Sunday, May 23, 2010

North Korea using its Nuclear Program as Political Tools

Nuclear deterrence

Some scholars and analysts have argued that North Korea is using nuclear weapons primarily as a political tool, particularly to bring the U. S. to the table to begin re-establishing normal relations and end the long-standing economic embargo against North Korea. A key point of this agreement is the observation that the threat of nuclear weapons is the only thing that has brought the U. S. into serious negotiations. In a lecture in 1993, Bruce Cummings asserted that, based on information gathered by the CIA, the activity around the Yongbyon facility may have been done expressly to draw the attention of U. S. satellites. The also pointed out that the CIA had not claimed North Korea had nuclear weapons, but that they had enough material to create such weapons should they choose to do so. North Korea’s energy supply has been deteriorating since the 1990s. Although North Korea’s indigenous nuclear power capacity is insignificant, the two light-water moderated plants, if built, would be an important source of electricity in a nation with scarce resources. Although couched in a derisive statement, Donald Rumsfeld demonstrated the severe lack of electricity for the entire nation in a photograph released in October 2006. Another factor in this argument is that many parties have a vested interest in the claim that North Korea has nuclear weapons. For North Korea, it has been a bargaining tool for opening diplomatic discussions and receiving aid. The Grand National Party, currently the opposition party in South Korea, has made their disagreement with the Sunshine police a major political wedge. Leading politicians in Japan have openly expressed a desire to remove Article 9 of the Japanese Constitution, and the threat of a nuclear-armed North Korea feeds into the perceived need for a larger standing army and defense force. The Bush administration in the United States has also made the threat of terrorism the central focus of foreign policy since the September 11, 2001 attacks. The U. S. maintains a force of nearly 40,000 troops in South Korea, the second largest in East Asia that would likely have to be curtailed if the political situation changed significantly in Korea, something expected to negatively affect the U. S. sphere of influence in the region.

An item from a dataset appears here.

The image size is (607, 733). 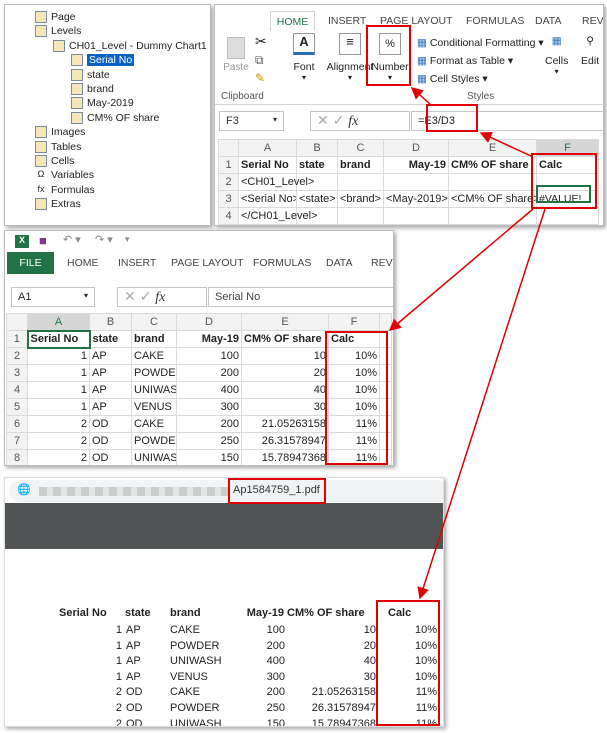 What do you see at coordinates (506, 144) in the screenshot?
I see `arrow-to-formula` at bounding box center [506, 144].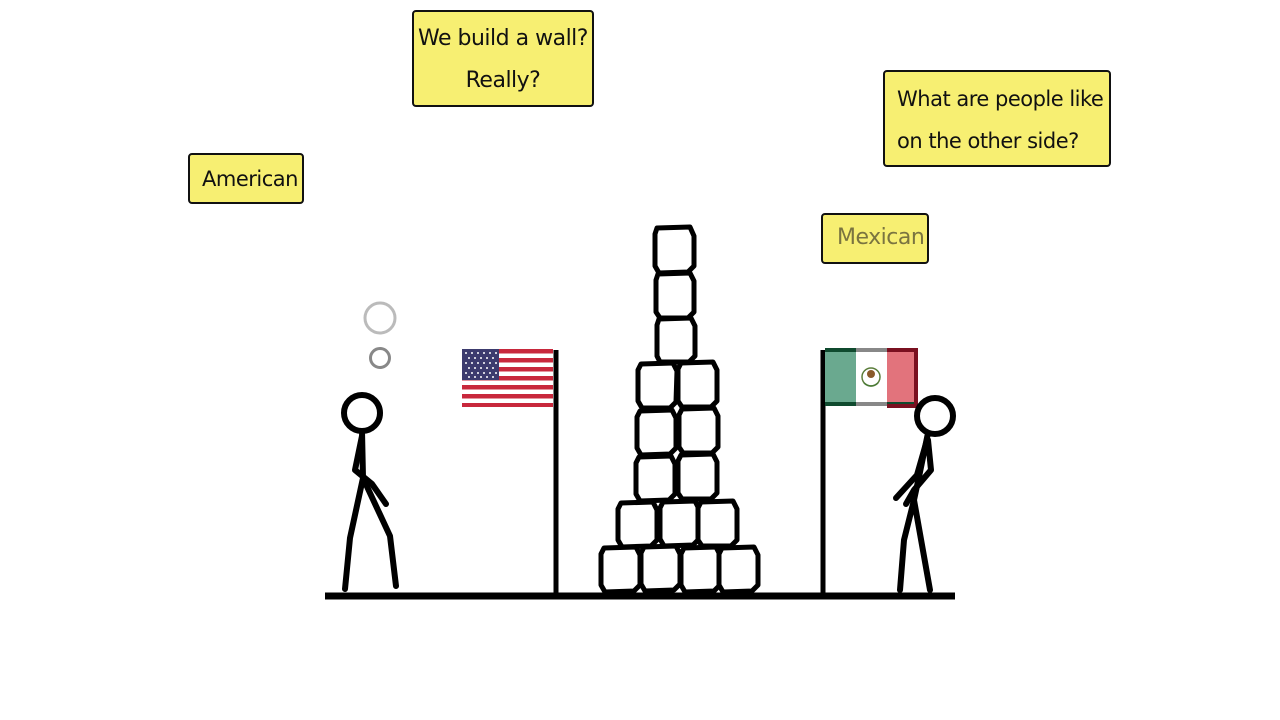  I want to click on mexico-flag, so click(872, 378).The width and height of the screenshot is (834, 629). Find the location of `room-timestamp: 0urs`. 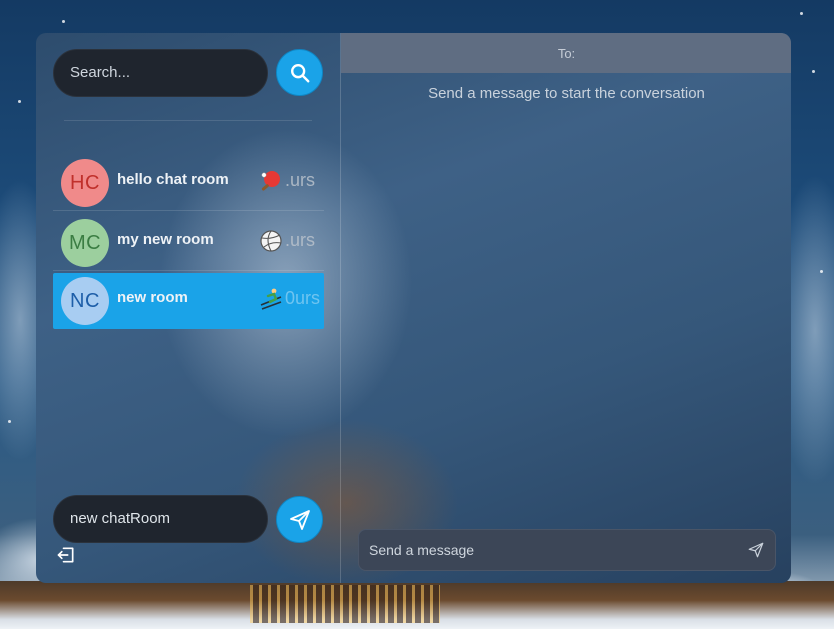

On March 17, 2007, North Korea told delegates at international nuclear talks that it is preparing to shut down its main nuclear facility. The agreement was reached following a series of six-party talks, involving North Korea, South Korea, China, Russia, Japan, and the U. S, begun in 2003. According to the agreement, a list of its nuclear programs will be submitted and the nuclear facility will be disabled in exchange for fuel aid and normalization talks with the U. S. and Japan. This had been delayed from April due to a dispute with the United States over Banco Delta Asia, but on July 14, IAEA inspectors confirm the shutdown of North Korea’s Yongbyon nuclear reactor.